Divorce is a complicated process, but perhaps nothing may be more confusing to those entering the process than asset division. In fact, every situation is unique and requires careful review to develop a proper understanding of what valuable assets may be included in the property to be split during the divorce.
Take, for example, a 401(k) or other retirement plan owned by one of the spouses. Many people may think that because an account or other perks like stock options are tied to a particular spouse’s work, it is not part of the marital estate and thus not included in property division. However, the truth is that property division here in Georgia tends to include most assets owned by the couple during marriage, and that can include such things as a 401(k) or other retirement plan.
Georgia law calls for equitable division of all marital assets, but the key is often distinguishing between marital property and separate property. Separate property tends to be limited to things like an inheritance that is not shared with the other spouse during marriage, or a specific gift such as a painting or property assigned as separate through a prenuptial or postnuptial agreement.

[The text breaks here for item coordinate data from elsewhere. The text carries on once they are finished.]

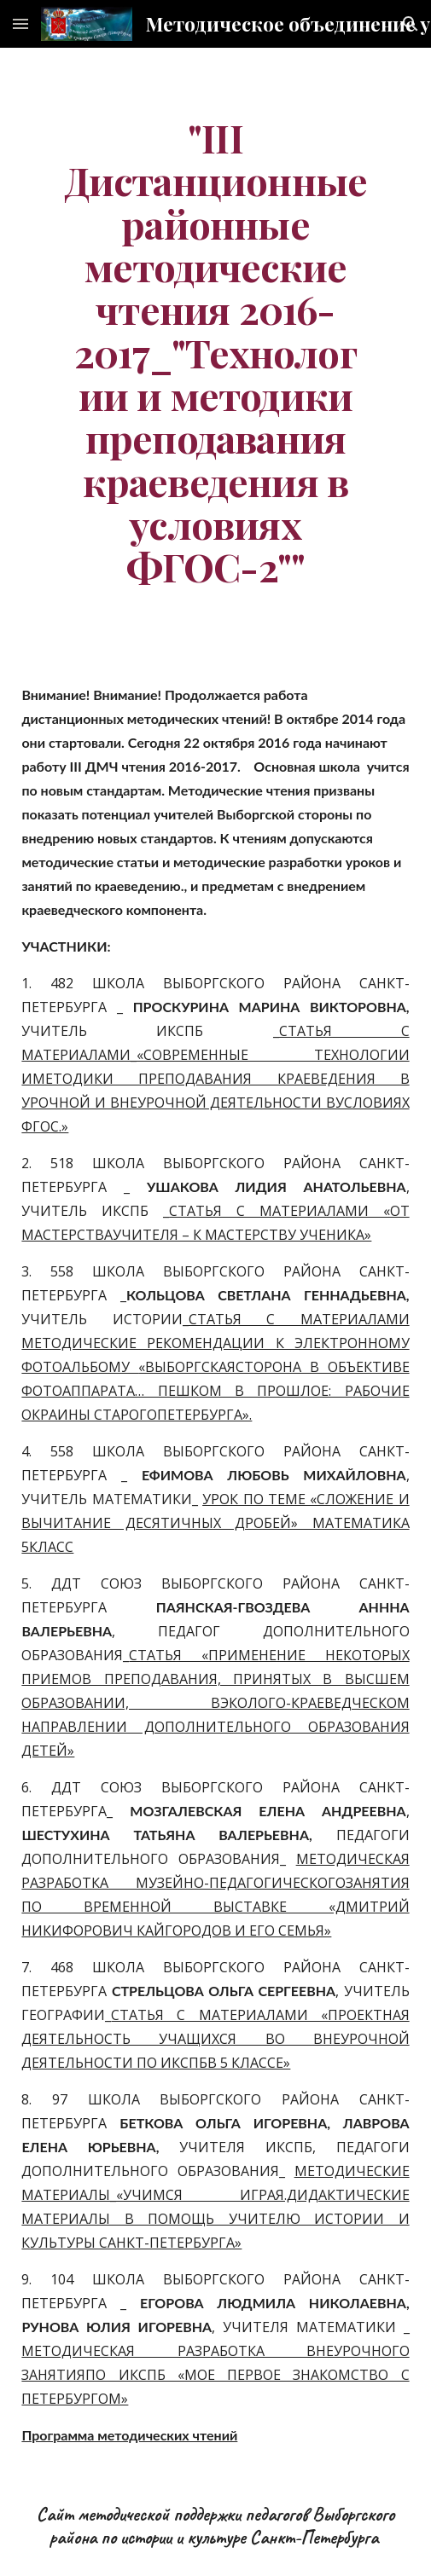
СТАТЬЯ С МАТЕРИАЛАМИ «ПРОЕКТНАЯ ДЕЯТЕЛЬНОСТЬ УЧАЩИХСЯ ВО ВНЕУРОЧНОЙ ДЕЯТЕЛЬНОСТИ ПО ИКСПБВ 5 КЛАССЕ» (215, 2039)
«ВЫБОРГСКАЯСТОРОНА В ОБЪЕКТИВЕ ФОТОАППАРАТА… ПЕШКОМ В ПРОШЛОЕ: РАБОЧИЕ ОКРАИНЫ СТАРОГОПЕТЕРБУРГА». (215, 1390)
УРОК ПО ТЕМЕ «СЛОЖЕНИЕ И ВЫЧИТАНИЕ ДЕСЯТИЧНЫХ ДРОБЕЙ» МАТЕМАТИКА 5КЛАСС (215, 1523)
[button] (20, 23)
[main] (215, 352)
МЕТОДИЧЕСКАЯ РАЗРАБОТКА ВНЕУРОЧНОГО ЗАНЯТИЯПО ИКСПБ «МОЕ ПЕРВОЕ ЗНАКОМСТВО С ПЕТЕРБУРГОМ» (215, 2375)
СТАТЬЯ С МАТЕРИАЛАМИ (299, 1319)
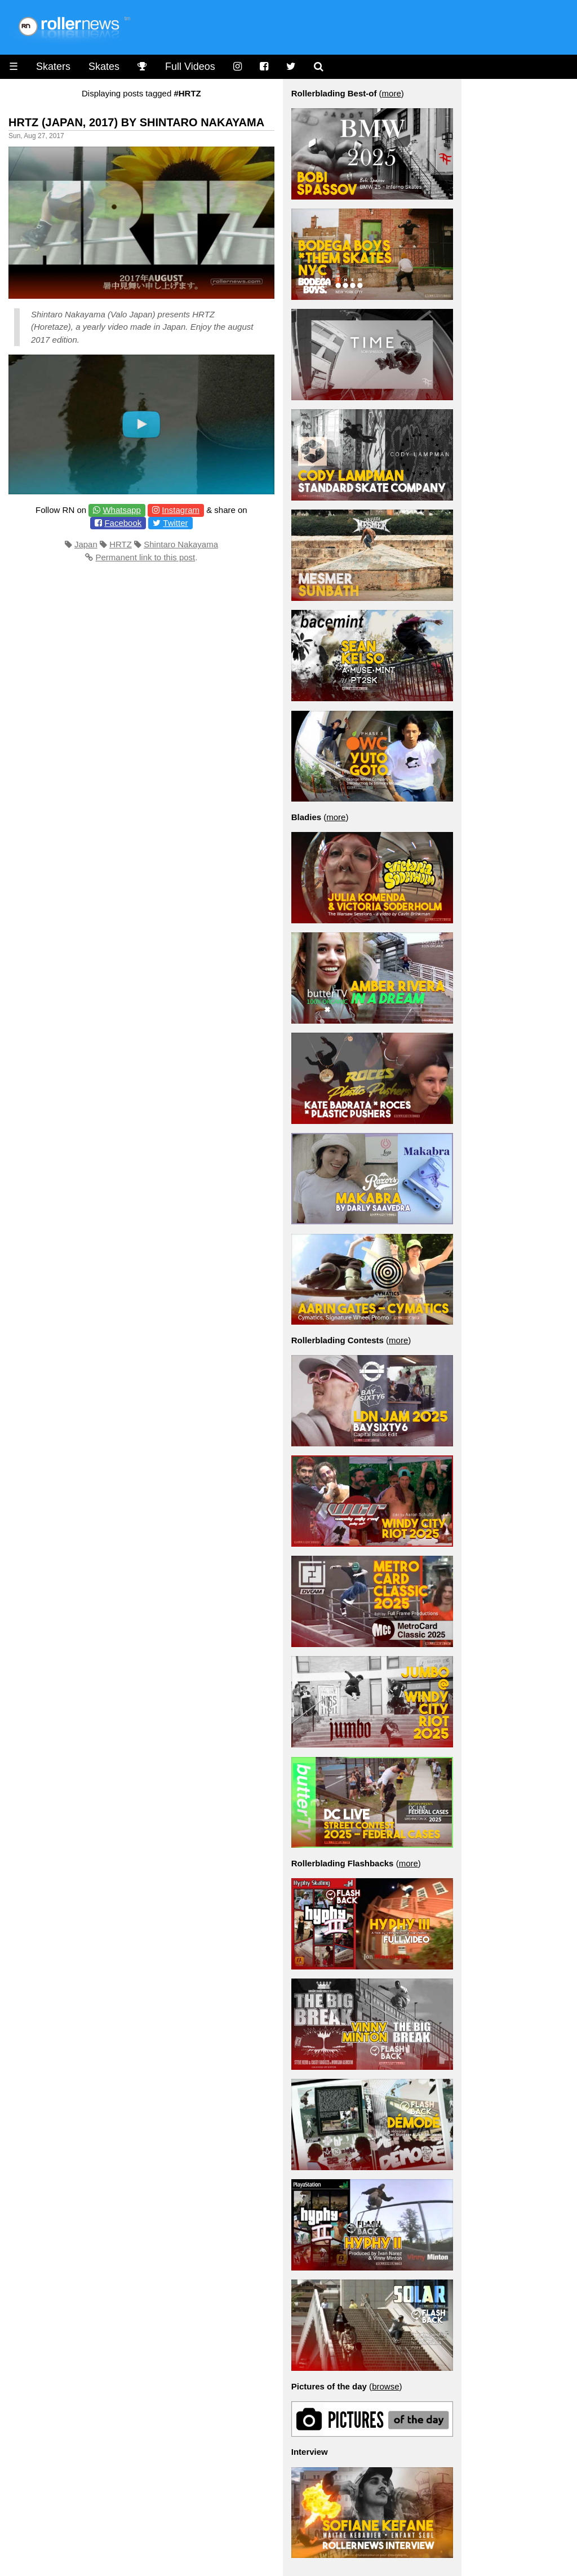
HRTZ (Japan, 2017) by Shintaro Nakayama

Unfortunately, it is the less obvious property like a 401(k) that can often be lost during asset division – particularly if one spouse is not careful in ensuring a full accounting of the couple’s assets to which that spouse may not have direct access. Thus, it can be important for those going through a divorce to work with a divorce attorney with extensive experience in asset valuation and protection to gain an accurate assessment of the situation. With a full, reliable accounting, the parties can work towards a fair and equitable resolution that can help each one along the path to a new life.